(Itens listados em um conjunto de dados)
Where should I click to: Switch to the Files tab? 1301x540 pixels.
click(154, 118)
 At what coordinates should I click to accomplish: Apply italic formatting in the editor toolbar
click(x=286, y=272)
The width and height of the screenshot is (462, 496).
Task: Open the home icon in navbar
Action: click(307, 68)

• [O que produzir]: Atualize todas as linhas acima, trocando "should I click" por "should I tap" e deixando o resto como está.

• [Resposta ao problema]:
Where should I tap to: Switch to the Files tab? 1301x540 pixels.
click(154, 118)
 At what coordinates should I tap to accomplish: Apply italic formatting in the editor toolbar
click(x=286, y=272)
The width and height of the screenshot is (462, 496).
Task: Open the home icon in navbar
Action: click(307, 68)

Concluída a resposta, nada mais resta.